◆ Source extract:

The Book of Eve, more commonly called the Slavonic Life of Adam and Eve, is the Old Slavonic version of a work believed to have been written in a Semitic language, as there are terms transliterated into the Greek, Latin, Armenian, and Slavonic versions from a Semitic language, however, it is not known positively which language as the original text is lost, and so far, no fragments have been found among the Dead Sea Scrolls that can be firmly linked to it. The closest text discovered to date among the Dead Sea Scrolls would be the Genesis Apocryphon scroll, written in Aramaic and generally dated to between 37 BC to 50 AD.
The Book of Eve is by far the shortest surviving version of the Life of Adam and Eve, and most of its contents are also told in the Latin and Armenian versions, however, from the opposite view. In the Latin Life of Adam and Eve and Armenian Penitence of Adam, Eve is tricked a second time by the devil, who has come to her disguised as an angel, however, in the Book of Eve, she recognizes the devil and ignores him. This is the exact opposite of what the Latin and Armenian versions report, and this opposing viewpoint is also found when Eve asks Adam to kill her in the Latin and Armenian version, but in the Slavonic versions, it is Adam who brought up the question of killing Eve.
The obvious conclusion is that someone decided to redact an older Latin or Armenian version of the Life of Adam and Eve, and created the Book of Eve, a version in which Eve was more heroic, however, this cannot be the case. The Book of Eve includes the name of the angel Ioil, which appears to be derived from the Apocalypse of Moses' Jael, however, the stories in the Book of Eve are not in the Apocalypse of Moses. Additionally, the Book of Eve includes a transliteration of the word Elohim, a word not found in any of the other surviving translations. The presence of the word Elohim confirms that the Book of Eve was translated from a Semitic source, and, that the 'powers' in the Latin and Armenian versions were originally Elohim in the Semitic version.

(Stored records)

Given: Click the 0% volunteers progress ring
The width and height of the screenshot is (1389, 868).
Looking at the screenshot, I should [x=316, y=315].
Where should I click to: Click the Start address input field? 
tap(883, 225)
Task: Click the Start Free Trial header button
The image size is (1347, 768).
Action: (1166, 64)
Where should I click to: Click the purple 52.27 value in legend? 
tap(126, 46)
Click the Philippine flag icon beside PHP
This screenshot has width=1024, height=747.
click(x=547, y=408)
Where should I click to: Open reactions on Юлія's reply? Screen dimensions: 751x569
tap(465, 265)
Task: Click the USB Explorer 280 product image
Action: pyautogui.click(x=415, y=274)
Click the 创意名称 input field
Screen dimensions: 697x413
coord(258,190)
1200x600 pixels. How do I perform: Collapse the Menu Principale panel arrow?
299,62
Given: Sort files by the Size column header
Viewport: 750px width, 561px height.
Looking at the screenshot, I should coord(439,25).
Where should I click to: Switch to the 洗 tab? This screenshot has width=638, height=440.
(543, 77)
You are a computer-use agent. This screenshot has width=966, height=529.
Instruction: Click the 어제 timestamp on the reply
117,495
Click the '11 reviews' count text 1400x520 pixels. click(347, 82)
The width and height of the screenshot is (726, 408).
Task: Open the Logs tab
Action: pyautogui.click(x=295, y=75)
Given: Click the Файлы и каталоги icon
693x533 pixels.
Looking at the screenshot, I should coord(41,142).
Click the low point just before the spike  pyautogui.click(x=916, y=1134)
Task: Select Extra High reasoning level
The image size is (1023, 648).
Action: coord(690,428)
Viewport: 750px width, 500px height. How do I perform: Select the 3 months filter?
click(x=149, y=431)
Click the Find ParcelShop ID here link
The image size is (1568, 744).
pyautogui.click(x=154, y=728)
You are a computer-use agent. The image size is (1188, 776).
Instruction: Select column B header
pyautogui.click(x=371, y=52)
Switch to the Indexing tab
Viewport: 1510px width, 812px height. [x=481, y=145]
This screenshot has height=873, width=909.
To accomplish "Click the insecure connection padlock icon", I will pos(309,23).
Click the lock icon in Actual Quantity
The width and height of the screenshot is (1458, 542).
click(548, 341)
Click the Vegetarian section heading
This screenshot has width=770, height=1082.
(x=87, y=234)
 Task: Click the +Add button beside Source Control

◆ Set of tasks:
A - Output the stretch of the Book of Eve passage from "The Book of Eve, more" through "BC to 50 AD.", copied word for word.
B - According to the Book of Eve passage, which word does the Book of Eve include that is not found in any of the other surviving translations?

◆ Exercise results:
A -
The Book of Eve, more commonly called the Slavonic Life of Adam and Eve, is the Old Slavonic version of a work believed to have been written in a Semitic language, as there are terms transliterated into the Greek, Latin, Armenian, and Slavonic versions from a Semitic language, however, it is not known positively which language as the original text is lost, and so far, no fragments have been found among the Dead Sea Scrolls that can be firmly linked to it. The closest text discovered to date among the Dead Sea Scrolls would be the Genesis Apocryphon scroll, written in Aramaic and generally dated to between 37 BC to 50 AD.

B - Elohim